Drug Interaction Report

CONTRAINDICATED: Coadministration with inhibitors of CYP450 1A2 may significantly increase the plasma concentrations of fezolinetant, which is primarily metabolized by the isoenzyme. In clinical drug interaction studies, coadministration of the potent CYP450 1A2 inhibitor fluvoxamine increased the peak plasma concentration (Cmax) and systemic exposure (AUC) by 80% and 840%, respectively. Likewise, the moderate CYP450 1A2 inhibitor, mexiletine, is predicted through physiologically based pharmacokinetic (PBPK) modeling to increase the Cmax and AUC of fezolinetant by 40% and 360%, respectively. The weak CYP450 1A2 inhibitor cimetidine is also predicted via PBPK to increase the Cmax and AUC of fezolinetant by 30% and 100%, respectively.

MANAGEMENT: Concomitant use of fezolinetant with CYP450 1A2 inhibitors is considered contraindicated.

CONTRAINDICATED: Coadministration with inhibitors of CYP450 1A2 such as caffeine may significantly increase the plasma concentrations of fezolinetant, which is primarily metabolized by the isoenzyme. The interaction has not been studied with caffeine but has been reported for other CYP450 1A2 inhibitors. Consumption of caffeine-containing food or beverages (e.g., chocolate, coffee, cola drinks, energy drinks, tea) could result in an interaction with fezolinetant. In clinical drug interaction studies, coadministration of the potent CYP450 1A2 inhibitor fluvoxamine increased the peak plasma concentration (Cmax) and systemic exposure (AUC) by 80% and 840%, respectively. Likewise, the moderate CYP450 1A2 inhibitor, mexiletine, is predicted through physiologically based pharmacokinetic (PBPK) modeling to increase the Cmax and AUC of fezolinetant by 40% and 360%, respectively. The weak CYP450 1A2 inhibitor cimetidine is also predicted via PBPK to increase the Cmax and AUC of fezolinetant by 30% and 100%, respectively.

MANAGEMENT: Concomitant use of fezolinetant with CYP450 1A2 inhibitors such as caffeine, including caffeine-containing food or beverages, is considered contraindicated.

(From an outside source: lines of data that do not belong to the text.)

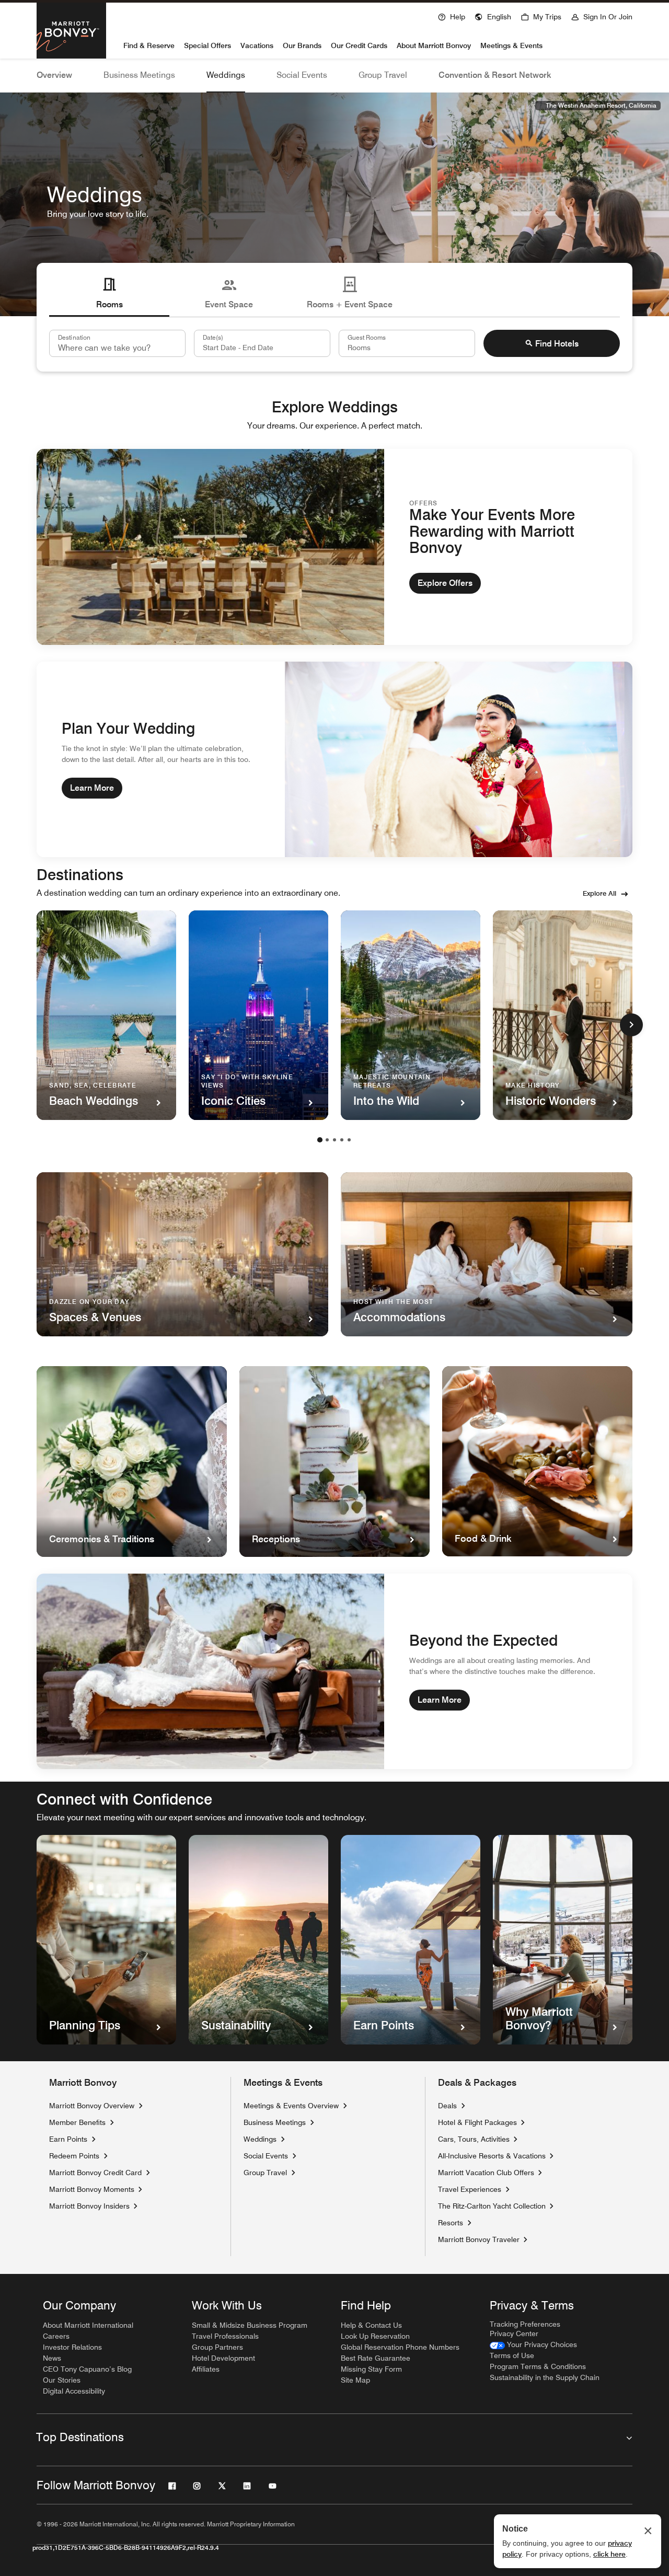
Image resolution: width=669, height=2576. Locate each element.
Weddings (225, 75)
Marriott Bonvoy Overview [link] (91, 2105)
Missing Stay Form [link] (371, 2369)
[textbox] (262, 343)
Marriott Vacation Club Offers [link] (486, 2172)
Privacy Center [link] (514, 2333)
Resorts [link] (450, 2223)
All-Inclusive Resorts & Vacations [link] (492, 2155)
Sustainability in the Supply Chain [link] (544, 2377)
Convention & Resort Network (495, 75)
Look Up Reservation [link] (375, 2336)
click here (609, 2554)
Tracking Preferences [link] (525, 2324)
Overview (54, 75)
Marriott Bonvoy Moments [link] (91, 2189)
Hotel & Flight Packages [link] (477, 2122)
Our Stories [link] (61, 2380)
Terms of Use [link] (512, 2355)
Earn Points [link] (68, 2139)
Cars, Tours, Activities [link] (474, 2138)
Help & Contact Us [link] (371, 2325)
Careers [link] (56, 2336)
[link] (533, 2344)
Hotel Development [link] (223, 2358)
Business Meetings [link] (275, 2122)
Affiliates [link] (206, 2369)
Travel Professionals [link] (225, 2336)
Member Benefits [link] (77, 2122)
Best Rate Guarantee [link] (375, 2358)
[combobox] (117, 343)
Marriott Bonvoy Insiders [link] (89, 2205)
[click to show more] (631, 1024)
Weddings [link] (260, 2139)
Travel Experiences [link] (469, 2189)
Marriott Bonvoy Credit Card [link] (95, 2172)
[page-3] (334, 1139)
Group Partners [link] (217, 2347)
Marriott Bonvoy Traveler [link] (479, 2239)
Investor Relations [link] (72, 2347)
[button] (493, 16)
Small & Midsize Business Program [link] (249, 2325)
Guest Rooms (367, 337)
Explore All (599, 893)
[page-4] (341, 1139)
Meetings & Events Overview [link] (291, 2105)
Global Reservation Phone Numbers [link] (400, 2347)
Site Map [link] (355, 2380)
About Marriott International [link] (88, 2325)
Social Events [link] (266, 2156)
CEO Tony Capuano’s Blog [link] (87, 2369)
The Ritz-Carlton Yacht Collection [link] (492, 2205)
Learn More (92, 788)
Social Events (301, 75)
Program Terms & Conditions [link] (538, 2366)
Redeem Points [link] (74, 2156)
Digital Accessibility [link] (74, 2391)
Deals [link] (447, 2105)
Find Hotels (557, 344)
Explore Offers (445, 583)
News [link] (52, 2358)
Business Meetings (139, 75)
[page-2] (327, 1139)
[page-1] (319, 1139)
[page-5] (349, 1139)
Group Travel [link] (265, 2172)
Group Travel (383, 75)
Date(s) (213, 337)
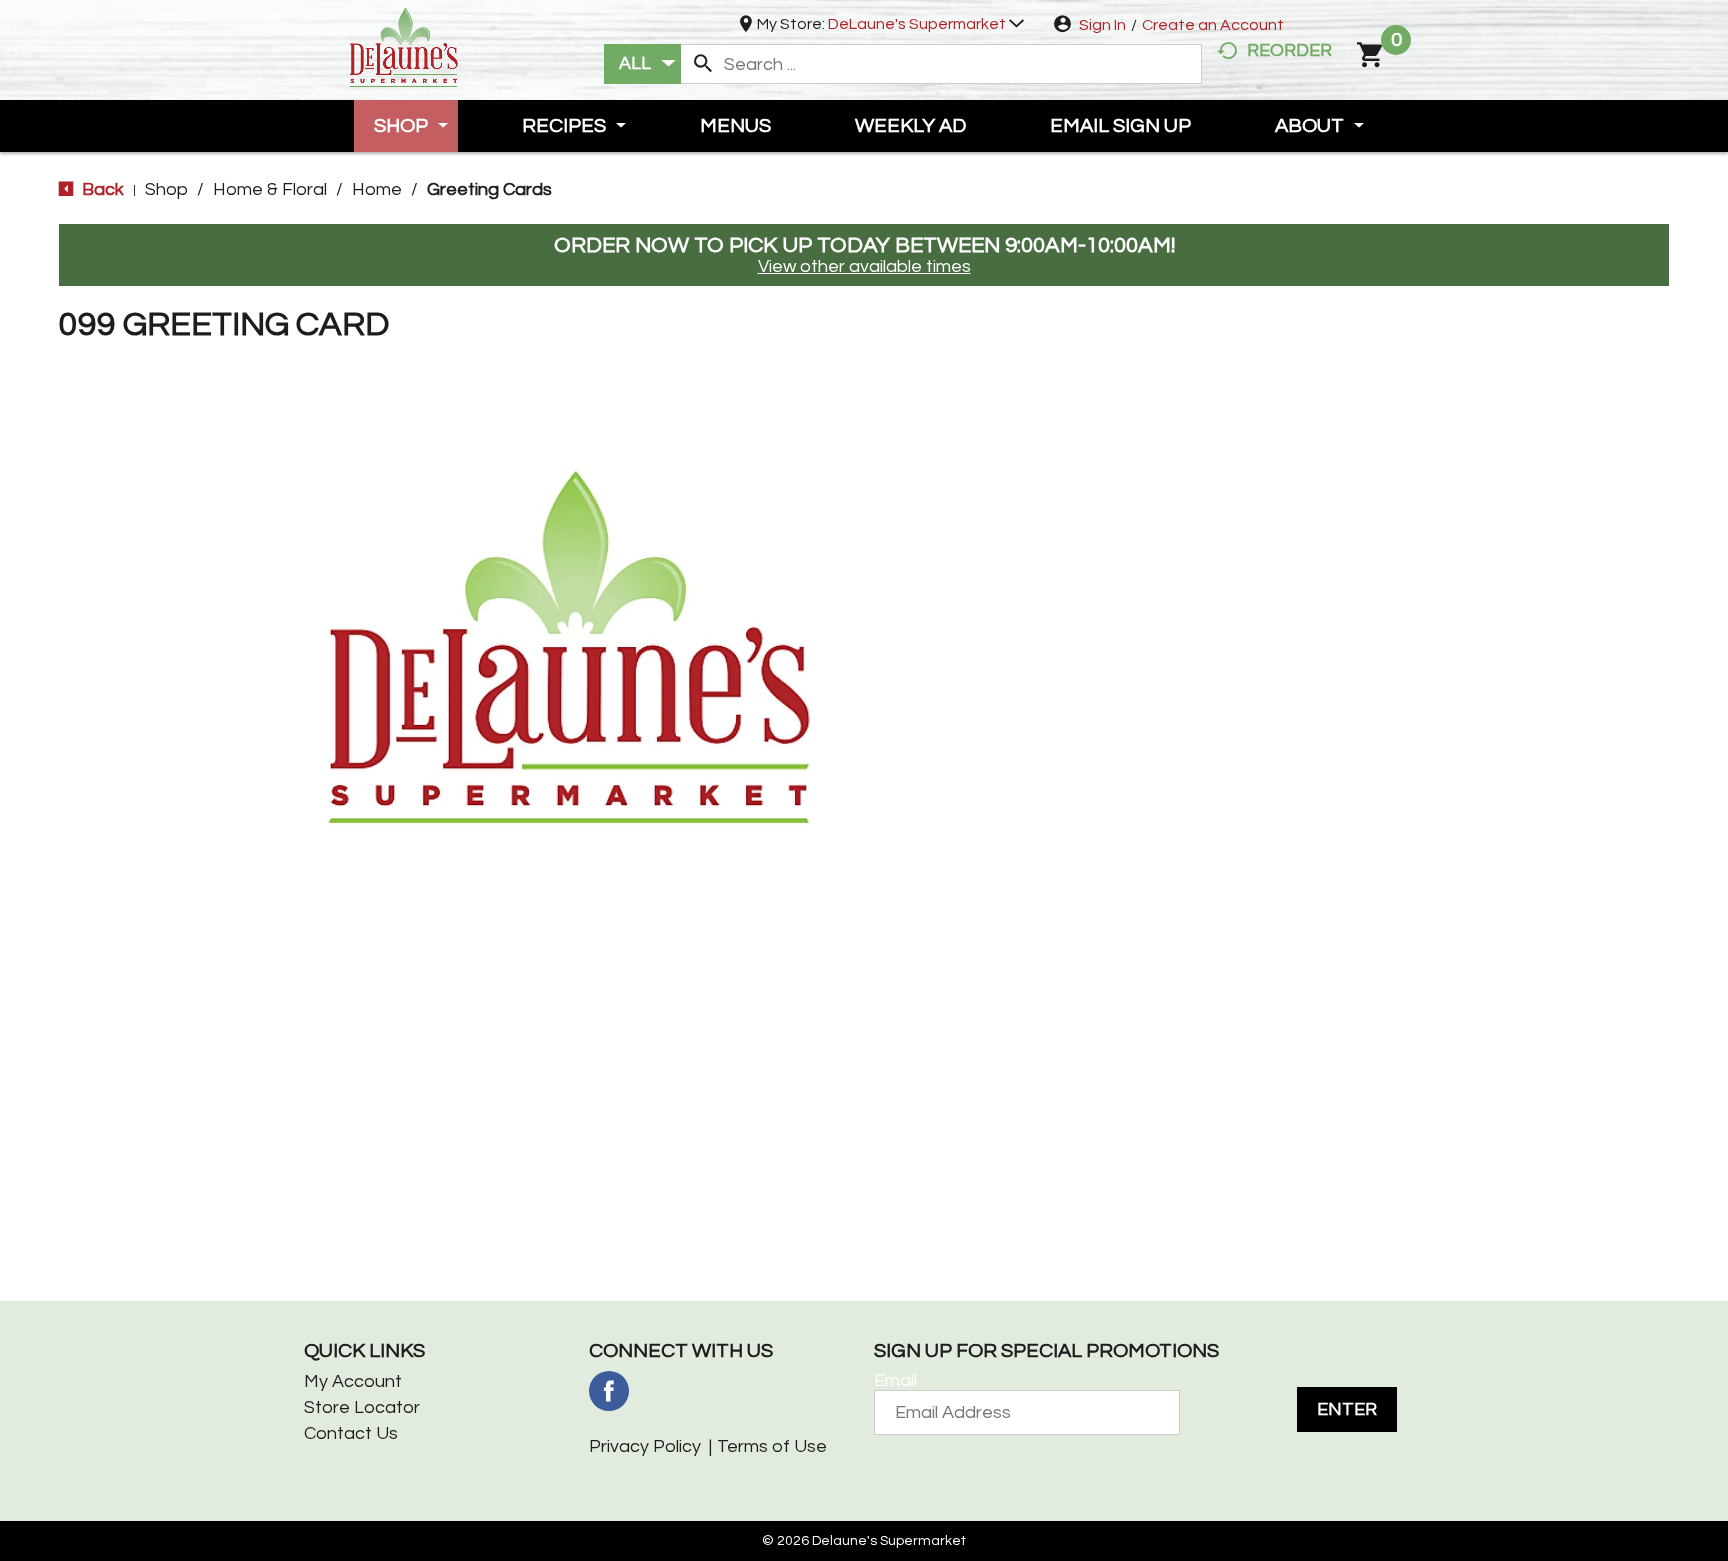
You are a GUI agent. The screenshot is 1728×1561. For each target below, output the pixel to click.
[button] (926, 24)
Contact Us (351, 1433)
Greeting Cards (489, 189)
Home (377, 189)
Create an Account (1213, 25)
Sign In (1102, 25)
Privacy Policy (645, 1446)
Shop (166, 189)
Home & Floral (270, 189)
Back (101, 189)
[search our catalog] (703, 64)
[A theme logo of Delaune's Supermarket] (404, 45)
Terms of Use (772, 1446)
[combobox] (642, 64)
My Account (353, 1381)
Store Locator (362, 1407)
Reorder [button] (1289, 50)
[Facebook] (609, 1391)
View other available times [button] (864, 266)
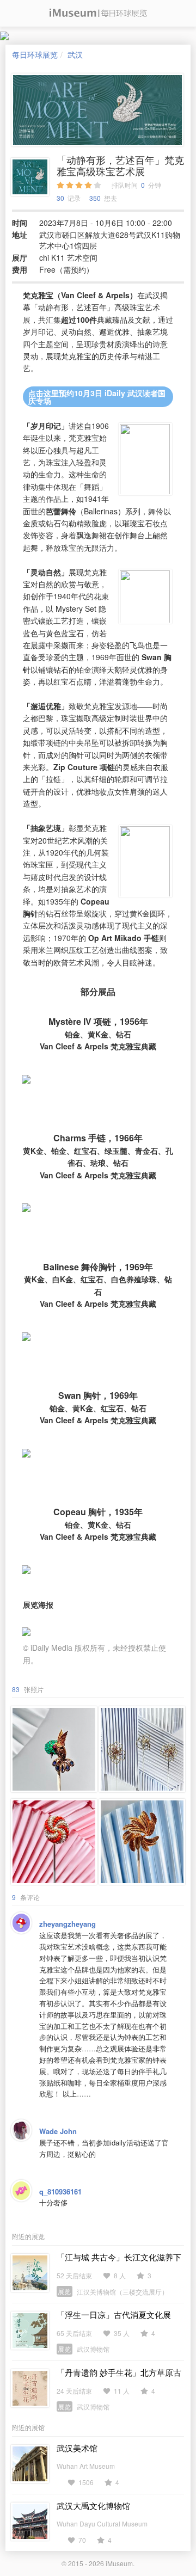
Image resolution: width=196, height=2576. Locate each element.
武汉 (75, 54)
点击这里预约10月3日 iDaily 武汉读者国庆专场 (97, 397)
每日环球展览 (35, 54)
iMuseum (119, 2563)
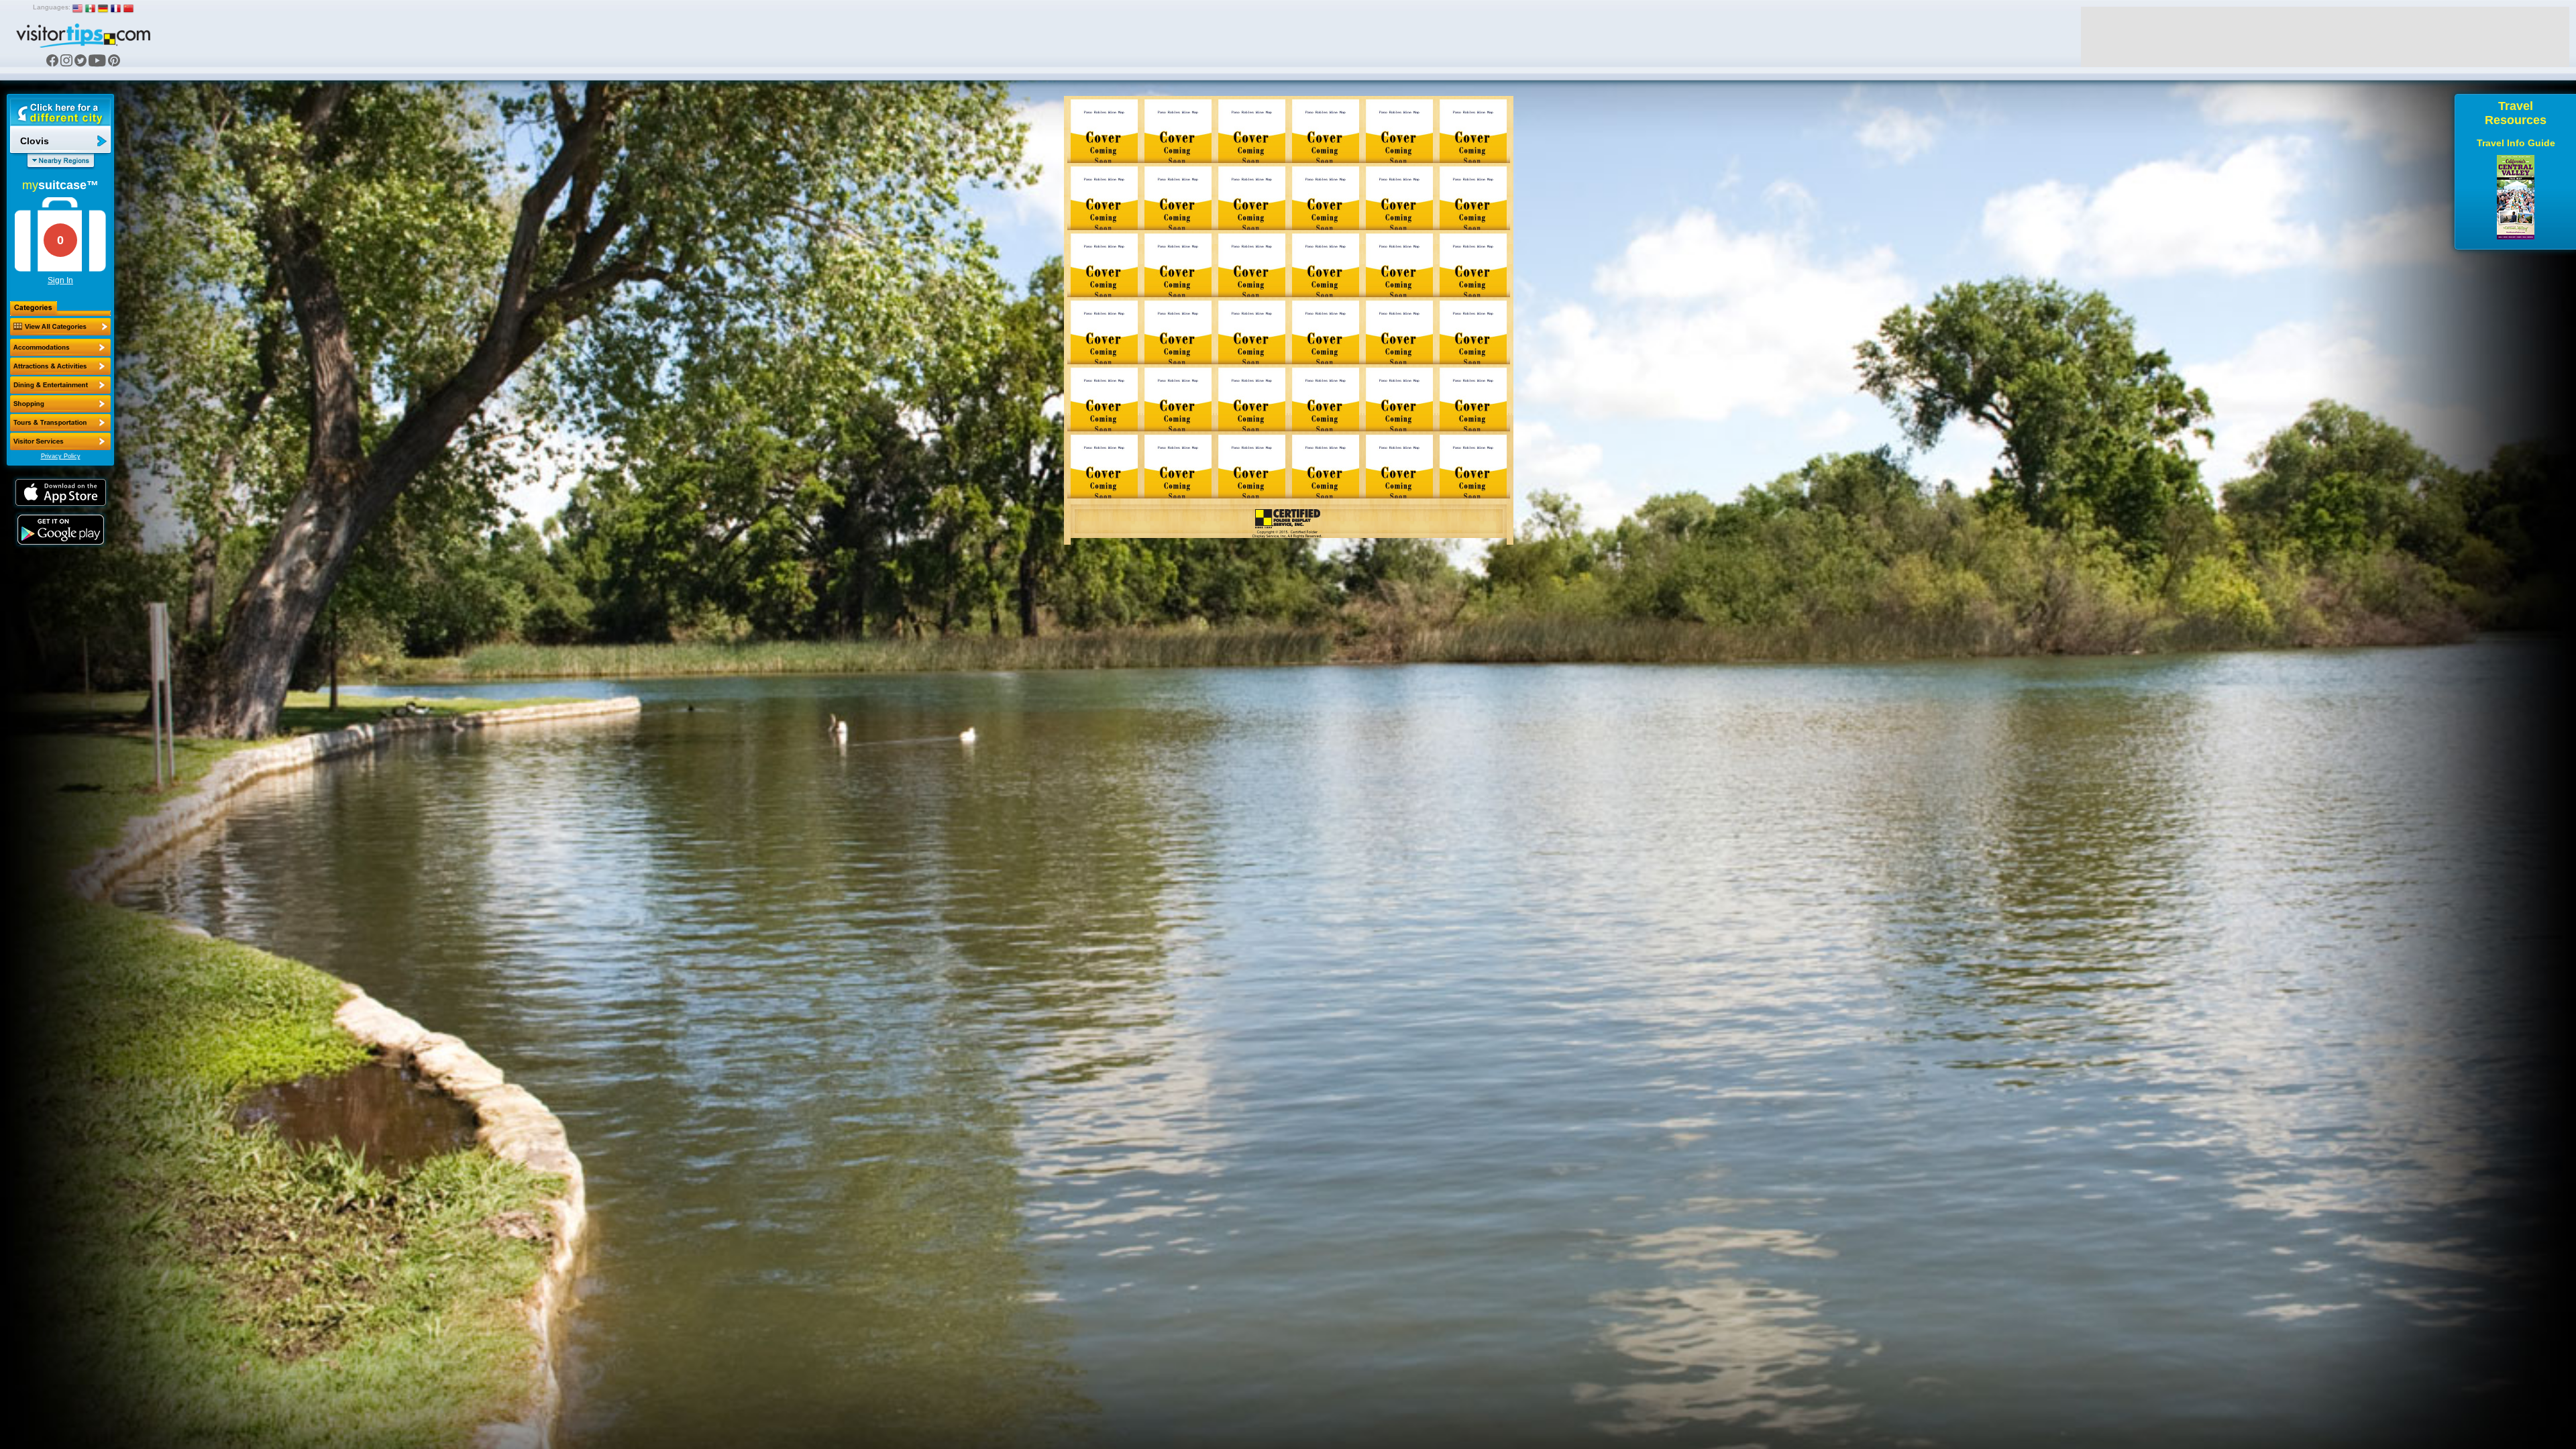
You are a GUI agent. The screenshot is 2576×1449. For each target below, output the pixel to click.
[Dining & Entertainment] (60, 385)
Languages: (51, 7)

MONITOR: Coadministration with inhibitors of CYP450 3A4 including grapefruit or grapefruit juice may increase the plasma concentrations of leniolisib, which undergoes extensive CYP450 3A4-mediated first-pass metabolism in the gut wall and liver. In general, the effect of grapefruit juice is concentration-, dose- and preparation-dependent, and can vary widely among brands. Certain preparations of grapefruit juice (e.g., high dose, double strength) have sometimes demonstrated potent inhibition of CYP450 3A4, while other preparations (e.g., low dose, single strength) have typically demonstrated moderate inhibition. Pharmacokinetic interactions involving grapefruit juice are also subject to a high degree of interpatient variability, thus the extent to which a given patient may be affected is difficult to predict.

MANAGEMENT: Patients who regularly consume grapefruit or grapefruit juice should be monitored for adverse effects and altered plasma concentrations of leniolisib. Some authorities recommend to avoid grapefruit products during leniolisib treatment (UK).